*** Data supplied Section Begins ***

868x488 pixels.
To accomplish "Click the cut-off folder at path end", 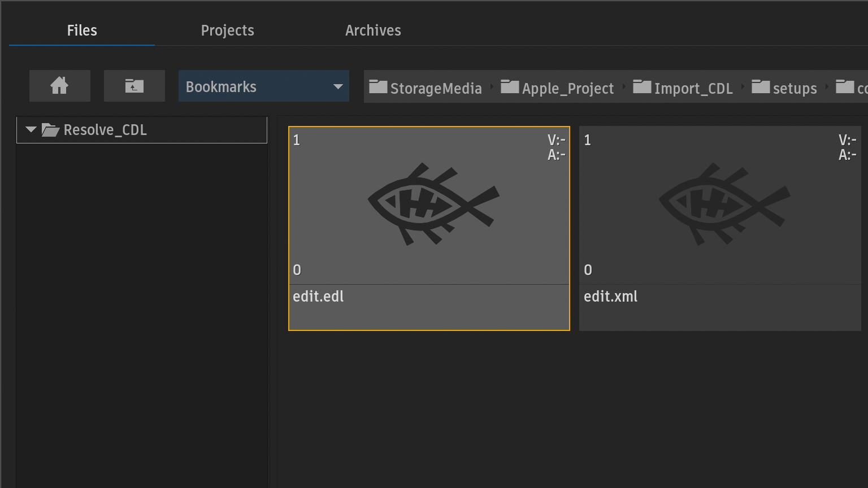I will coord(852,88).
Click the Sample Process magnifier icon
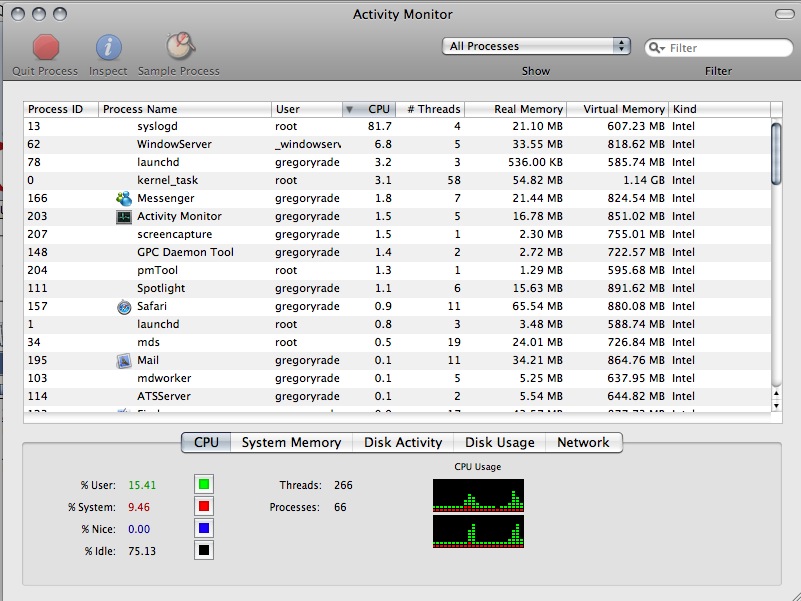Viewport: 801px width, 601px height. coord(180,46)
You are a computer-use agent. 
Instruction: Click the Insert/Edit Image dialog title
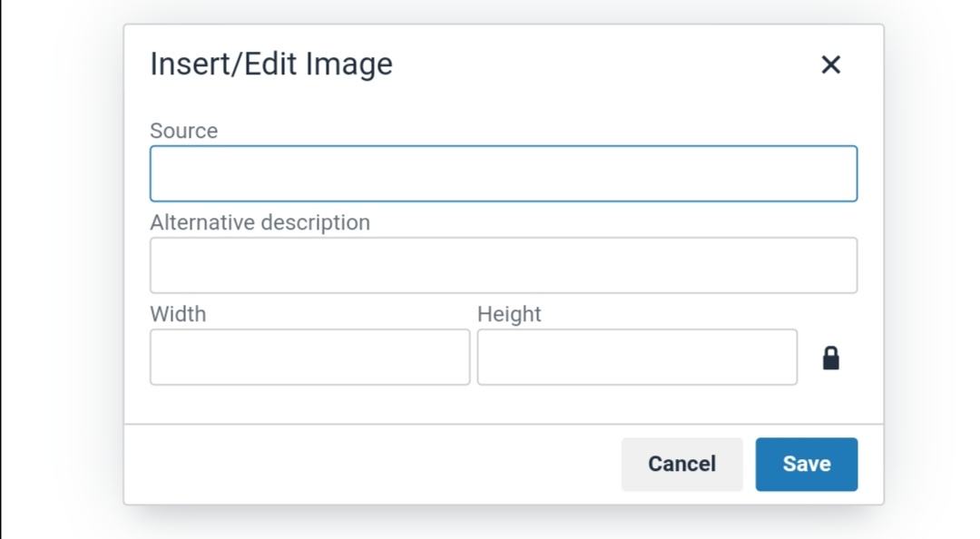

*** Data supplied Section Ends ***

What you need to do
Transcribe exactly the span of lines that opens with the line holding "Click the Sample Process magnifier icon" and closes with the last line of the entries above. Omit pictures.

Solution to this problem
Click the Sample Process magnifier icon
Viewport: 801px width, 601px height. coord(180,46)
You are a computer-use agent. 
Instruction: Click the Insert/Edit Image dialog title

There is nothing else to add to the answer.